If there’s a smoking gun, it comes from Geithner’s book, as Sufi and Mian recently noted in the Washington Post, and it highlights where the conflict was over homeowner debt.
Geithner, using data from an associate secretary of economic policy, claims that a “‘principal reduction’ program of utopian proportions” would have only resulted in a 0.1-0.2 percent increase in annual personal consumption. Sufi and Mian think that’s way off:
So what is Mr. Geithner’s assumed MPC out of housing wealth? Why does he get such a small effect? Using annual personal consumption expenditure (PCE) as his benchmark, he asserts that a $700 billion principal reduction would increase spending by only 0.1 to 0.2 percent of PCE. We will use the midpoint of 0.15 percent. PCE was $9800 billion ($9.8 trillion) in January of 2009. So some simple math shows that Geithner is assuming an MPC out of housing wealth of $0.02 per dollar, or 0.02.
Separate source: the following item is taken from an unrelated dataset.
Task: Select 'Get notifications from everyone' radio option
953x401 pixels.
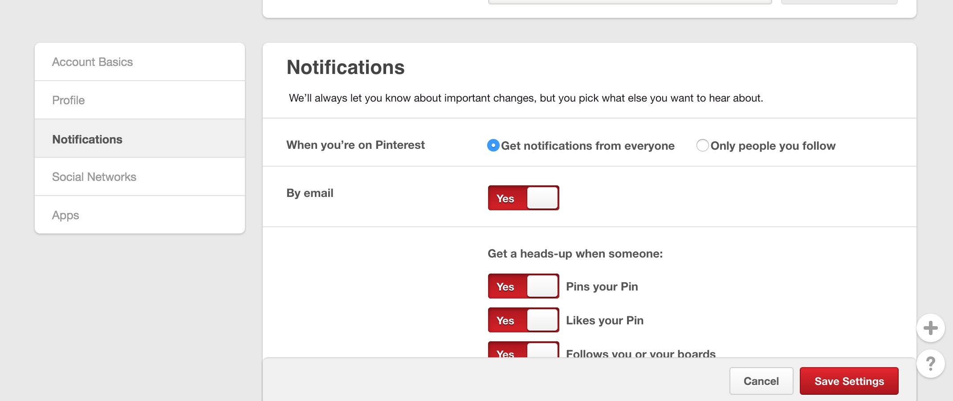Action: coord(493,145)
Sufi and Mian argue that $0.02 is a surprisingly low estimate, no matter what, and furthermore, it doesn’t represent the hardest-hit borrowers, those with underwater mortgages, whom they estimate would spend $0.18 cents of every dollar forgiven. Or: “Mr. Sufi and Mr. Mian found that for every $10,000 decline in home values, families with high debt burdens reduced spending on autos by $300, while families with low debt burdens reduced spending on autos by just $100.”
What we knew was that household debt was a problem. What we didn’t—collectively, at least—was how long it would continue to be a problem, and what the effects of trying to solve it will be. The upshot, at least, is knowing it now while facing up to the next debt crisis: student debt.
And student debt is intimately tied in with housing. The percentage of 30-year-olds with mortgages plummeted around 2008, as you’d expect. But the percentage of 30-year-olds with a mortgage and a student loan from ages 27-30 fell much faster than that of 30-year-olds with no student loan. Prior to 2011, those young adults with student loans were more likely to have a mortgage; now, they’re slightly less likely.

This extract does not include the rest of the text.